— BRIEF —
Exactly the lines from the one that holds "Playing in Position (184, 351)" to the end of the data below: retype these and nothing else.

Dataset entries
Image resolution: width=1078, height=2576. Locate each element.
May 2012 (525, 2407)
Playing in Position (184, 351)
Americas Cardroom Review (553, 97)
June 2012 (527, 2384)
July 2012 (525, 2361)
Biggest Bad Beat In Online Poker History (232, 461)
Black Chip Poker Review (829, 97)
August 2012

— ANSWER —
Playing in Position (184, 351)
Americas Cardroom Review (553, 97)
June 2012 (527, 2384)
July 2012 (525, 2361)
Biggest Bad Beat In Online Poker History (232, 461)
Black Chip Poker Review (829, 97)
August 2012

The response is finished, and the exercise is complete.